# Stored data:
■ ■ ■ ■ ■ ■ ■
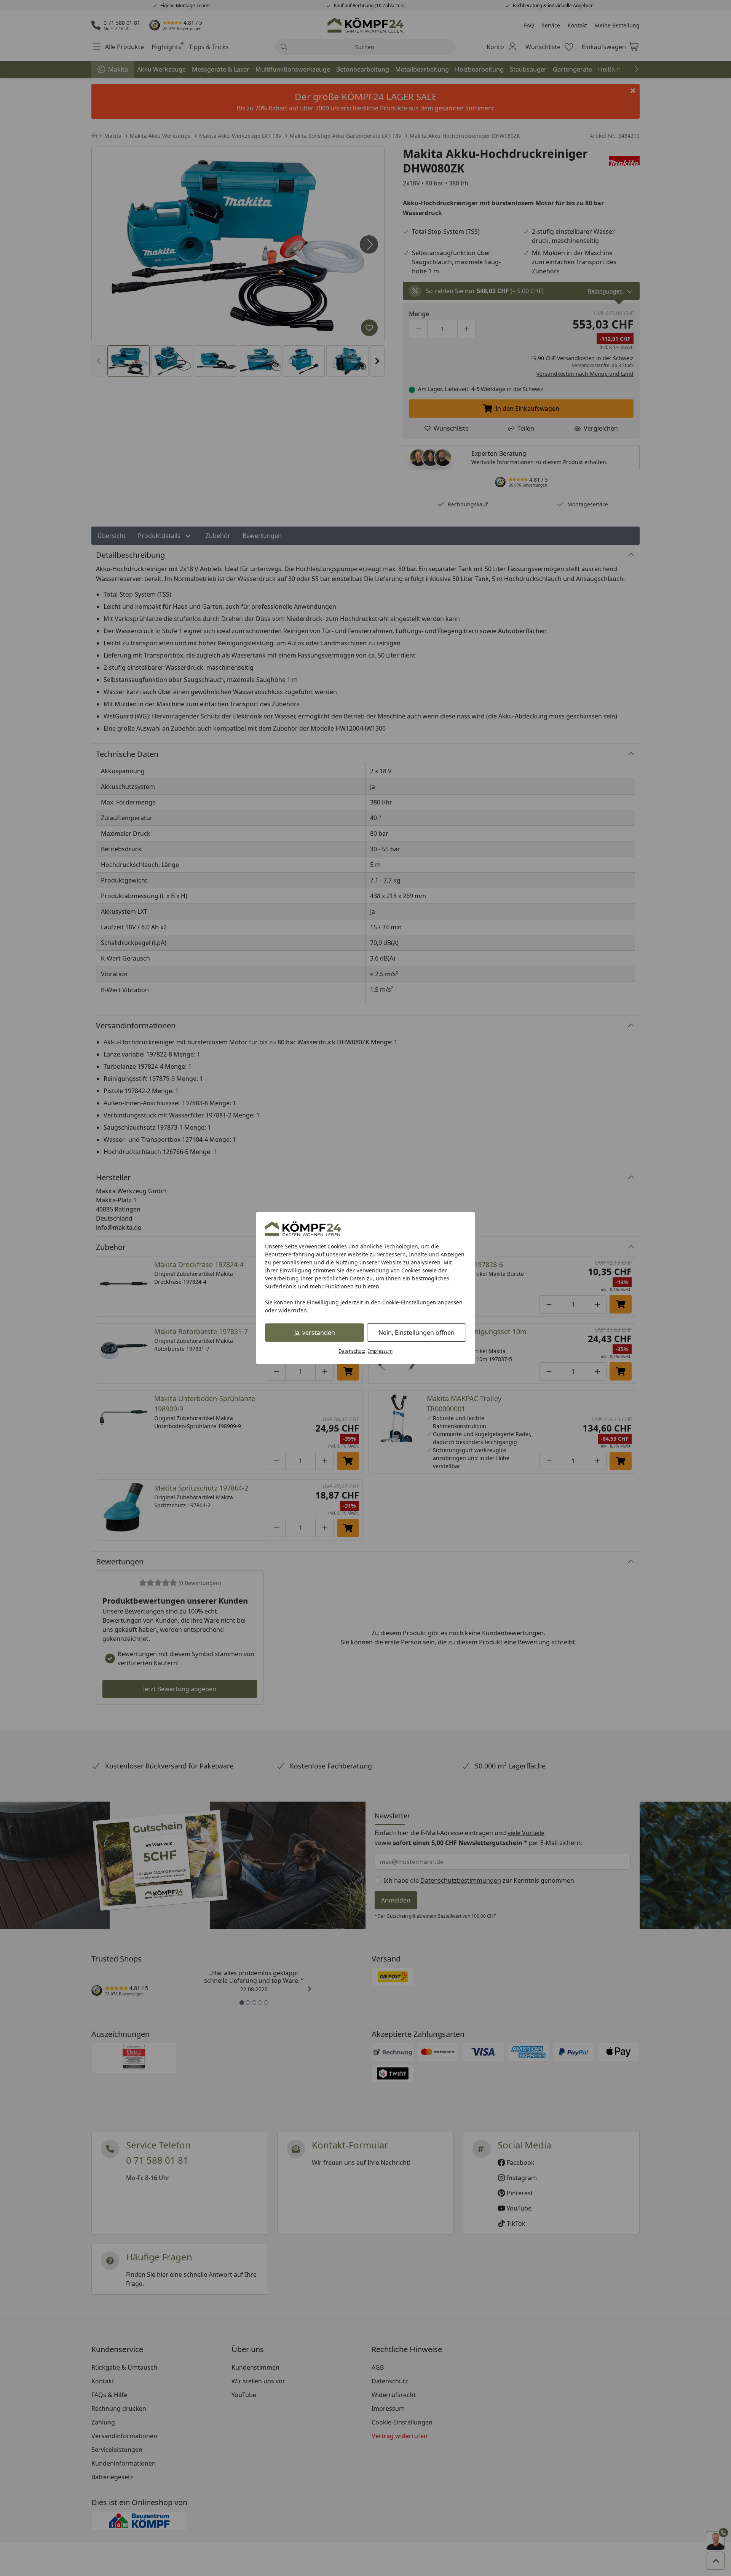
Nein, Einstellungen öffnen (416, 1332)
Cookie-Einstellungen (409, 1302)
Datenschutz (351, 1351)
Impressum (380, 1351)
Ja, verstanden (314, 1332)
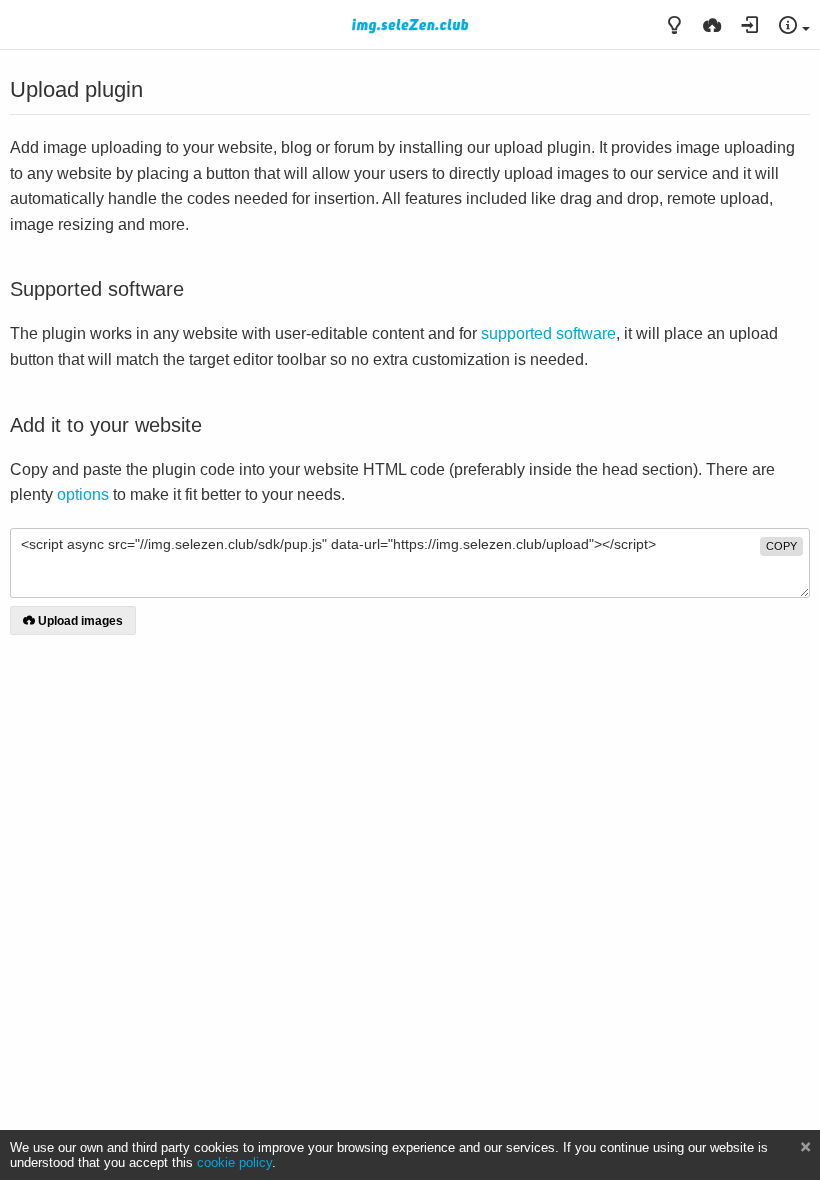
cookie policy (234, 1162)
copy (781, 546)
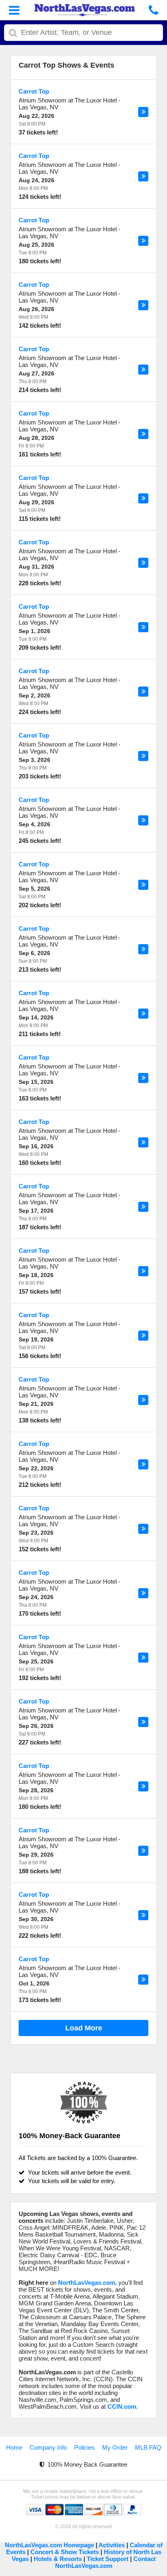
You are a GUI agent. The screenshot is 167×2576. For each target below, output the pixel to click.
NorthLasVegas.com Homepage (49, 2545)
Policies (84, 2447)
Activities (111, 2545)
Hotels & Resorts (58, 2558)
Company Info (48, 2447)
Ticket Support (108, 2558)
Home (14, 2447)
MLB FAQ (148, 2447)
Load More (83, 2028)
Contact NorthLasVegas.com (105, 2562)
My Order (115, 2447)
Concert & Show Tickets (64, 2551)
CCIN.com (121, 2406)
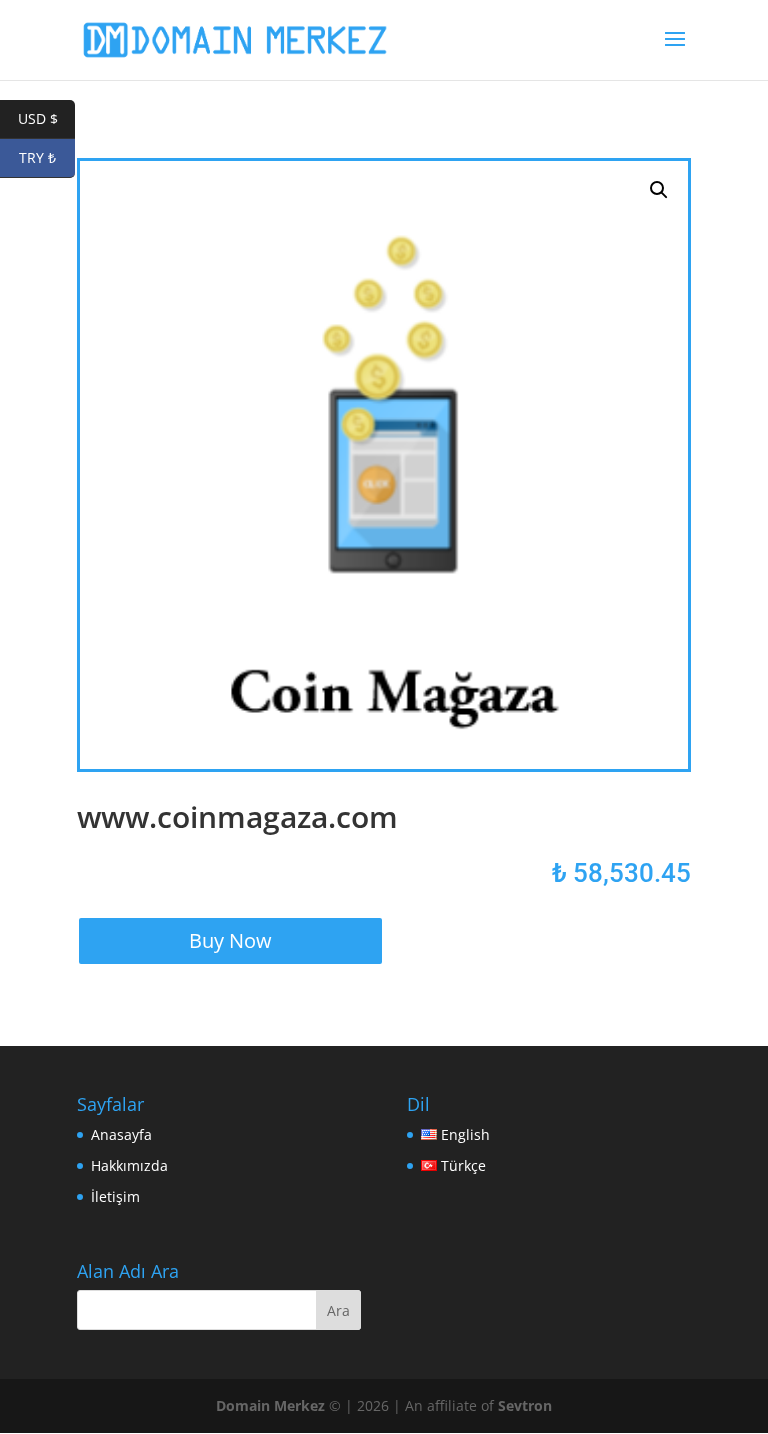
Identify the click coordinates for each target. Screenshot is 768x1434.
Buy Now (230, 940)
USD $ (46, 118)
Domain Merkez (270, 1405)
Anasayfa (121, 1134)
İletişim (115, 1196)
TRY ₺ (47, 157)
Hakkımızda (129, 1165)
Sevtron (525, 1405)
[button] (659, 190)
■ ■ ■ ■ ■ ■ ■
# Required action:
Leave out the pictures and give the rest of the records again exactly.

# Task solution:
Nein, Einstellungen öffnen (416, 1332)
Cookie-Einstellungen (409, 1302)
Datenschutz (351, 1351)
Impressum (380, 1351)
Ja, verstanden (314, 1332)
cookie policy (234, 1162)
copy (781, 546)
You are a GUI agent. The screenshot is 167×2576. For each target below, output the pixel to click.
NorthLasVegas.com Homepage (49, 2545)
Policies (84, 2447)
Activities (111, 2545)
Hotels & Resorts (58, 2558)
Company Info (48, 2447)
Ticket Support (108, 2558)
Home (14, 2447)
MLB FAQ (148, 2447)
Load More (83, 2028)
Contact NorthLasVegas.com (105, 2562)
My Order (115, 2447)
Concert & Show Tickets (64, 2551)
CCIN.com (121, 2406)
Identify the click coordinates for each target. Screenshot is 768x1434.
Buy Now (230, 940)
USD $ (46, 118)
Domain Merkez (270, 1405)
Anasayfa (121, 1134)
İletişim (115, 1196)
TRY ₺ (47, 157)
Hakkımızda (129, 1165)
Sevtron (525, 1405)
[button] (659, 190)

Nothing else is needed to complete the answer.